Within the records below is a range that opens at the line with "600x449 pixels. Task: Switch" and closes at the line with "Pick the 5 years". Return that range word for word, both ends included, and only that range.
*** MATERIAL FOR THIS TASK ***
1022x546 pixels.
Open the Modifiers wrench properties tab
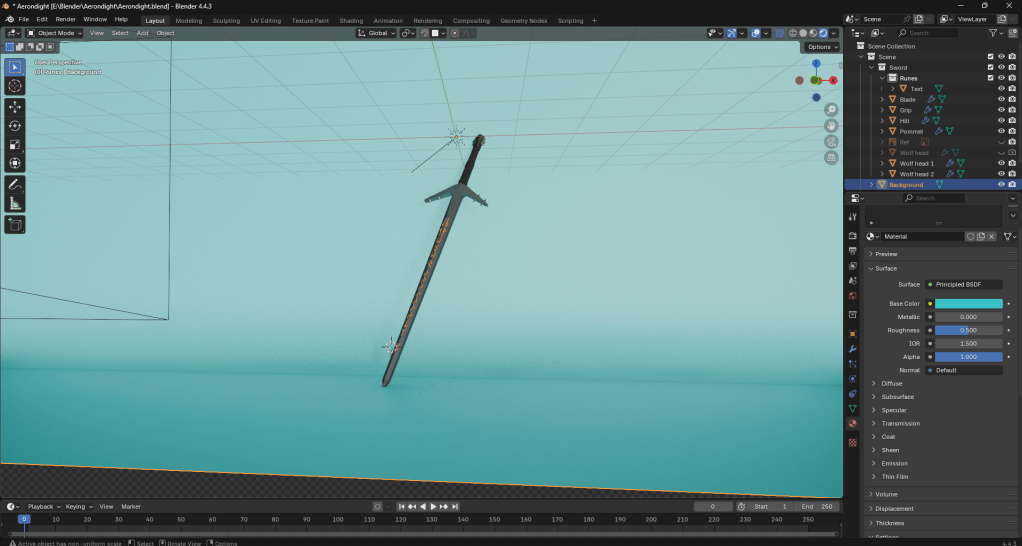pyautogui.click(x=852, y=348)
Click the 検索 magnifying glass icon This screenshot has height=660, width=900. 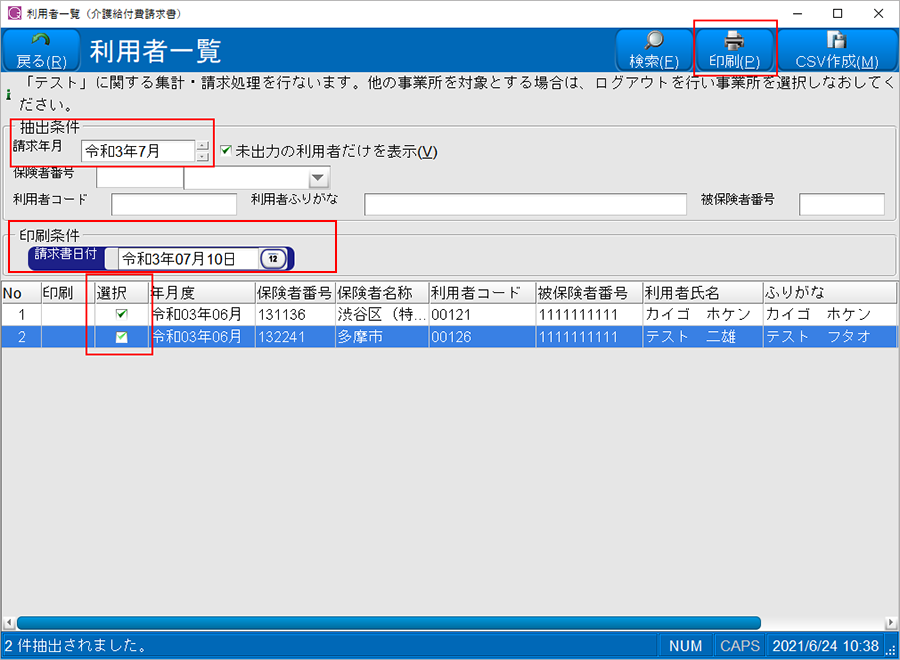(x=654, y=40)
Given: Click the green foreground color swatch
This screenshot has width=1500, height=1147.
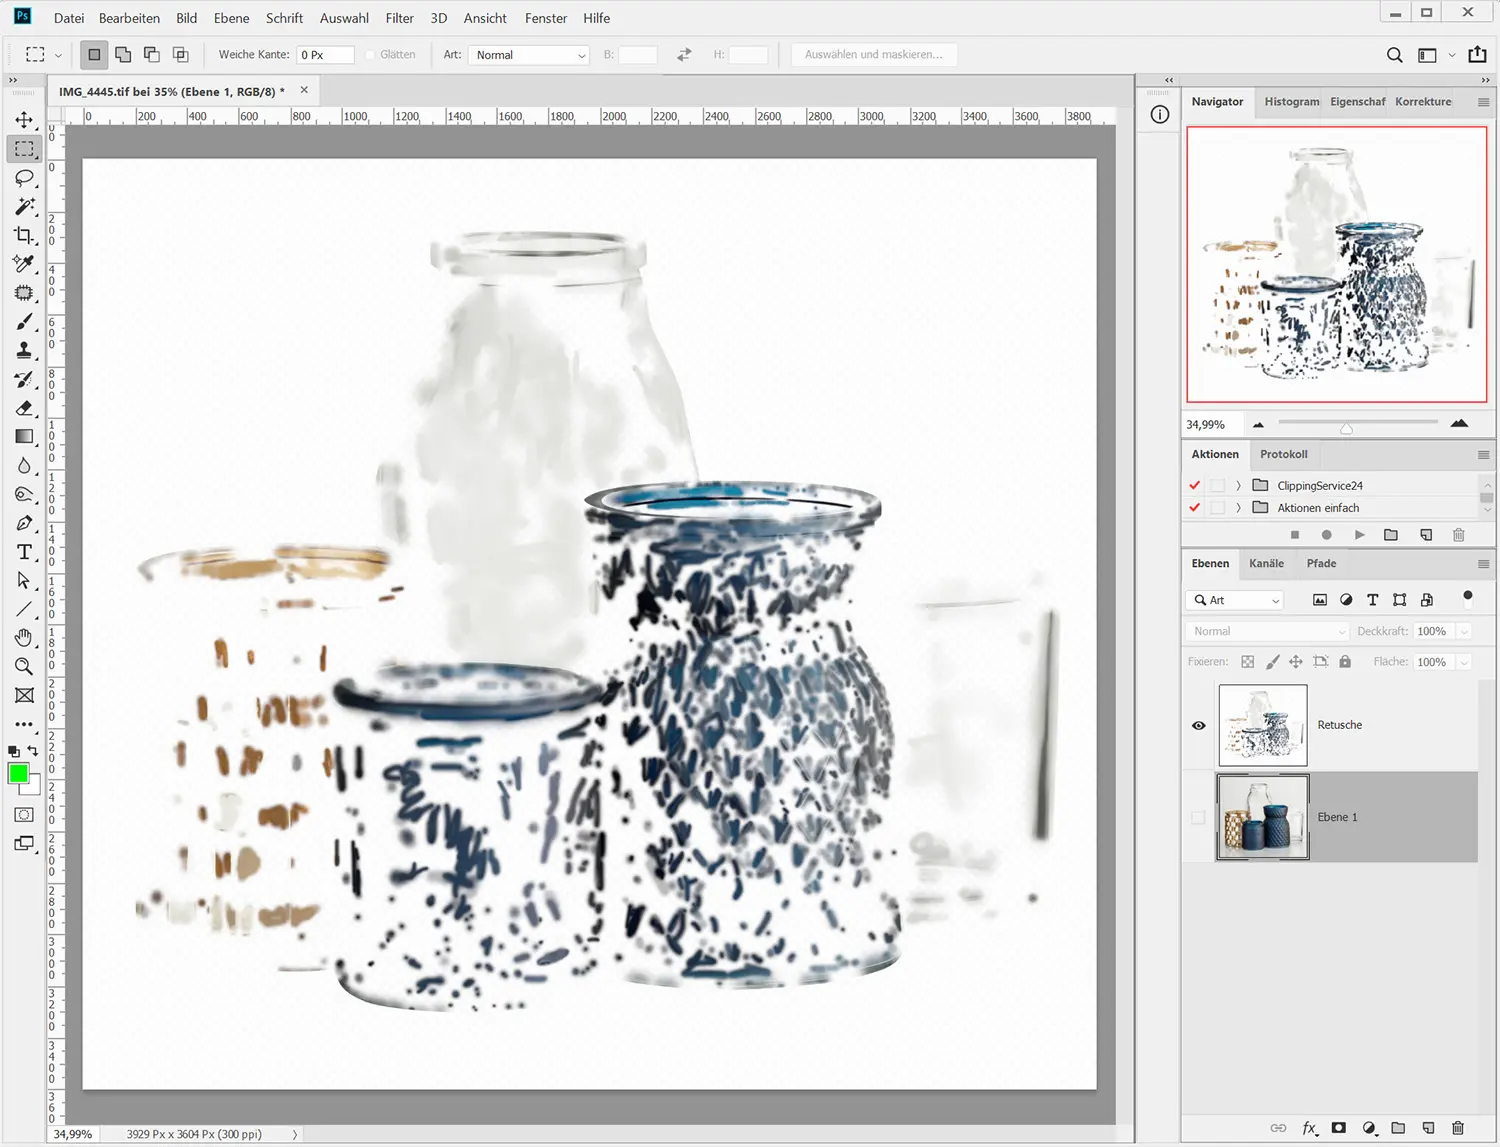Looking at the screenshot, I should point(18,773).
*** End of MATERIAL FOR THIS TASK ***
*** MATERIAL FOR THIS TASK ***
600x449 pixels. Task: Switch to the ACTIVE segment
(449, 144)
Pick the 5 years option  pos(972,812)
*** End of MATERIAL FOR THIS TASK ***
*** MATERIAL FOR THIS TASK ***
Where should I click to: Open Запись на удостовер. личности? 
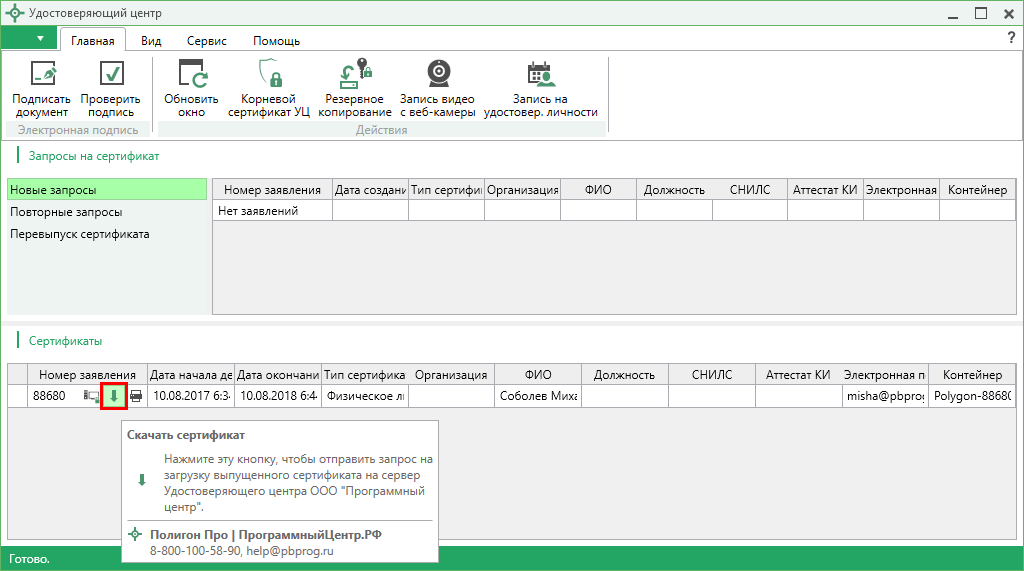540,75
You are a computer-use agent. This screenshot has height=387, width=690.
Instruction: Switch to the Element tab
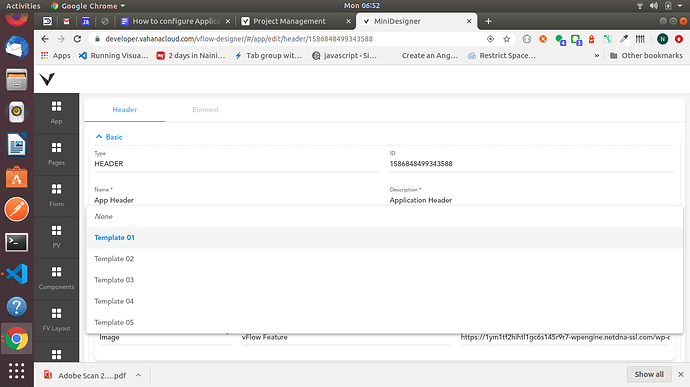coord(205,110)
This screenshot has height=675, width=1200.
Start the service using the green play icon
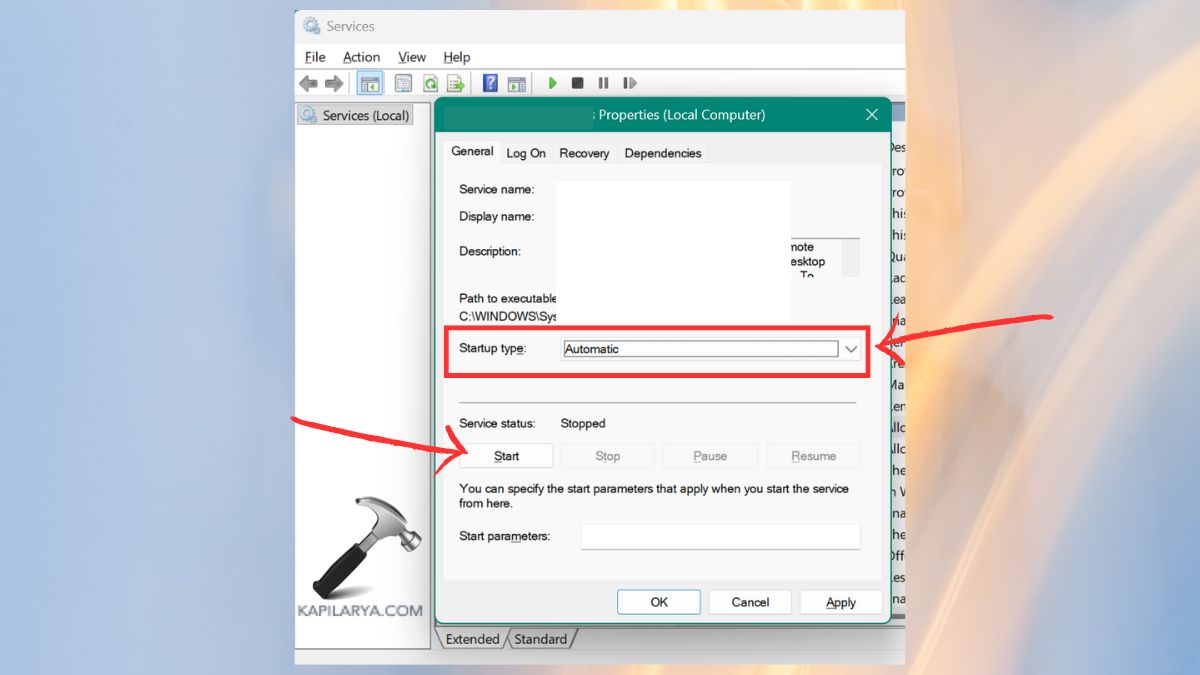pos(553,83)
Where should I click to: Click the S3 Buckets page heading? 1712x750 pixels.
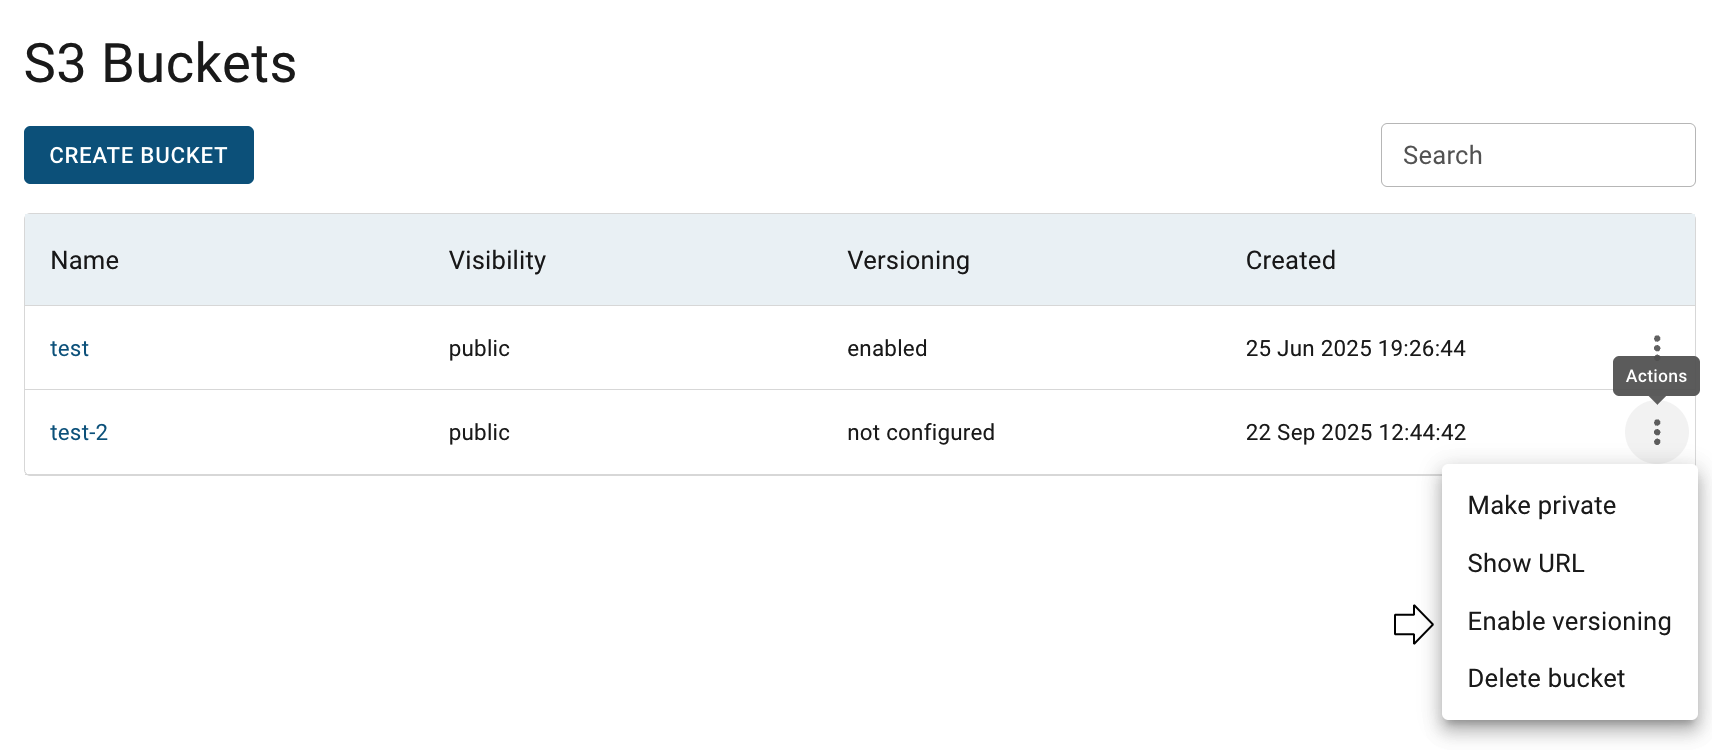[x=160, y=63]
*** End of MATERIAL FOR THIS TASK ***
▶ **EXERCISE RESPONSE**:
600x449 pixels. Task: Switch to the ACTIVE segment
(449, 144)
Pick the 5 years option  pos(972,812)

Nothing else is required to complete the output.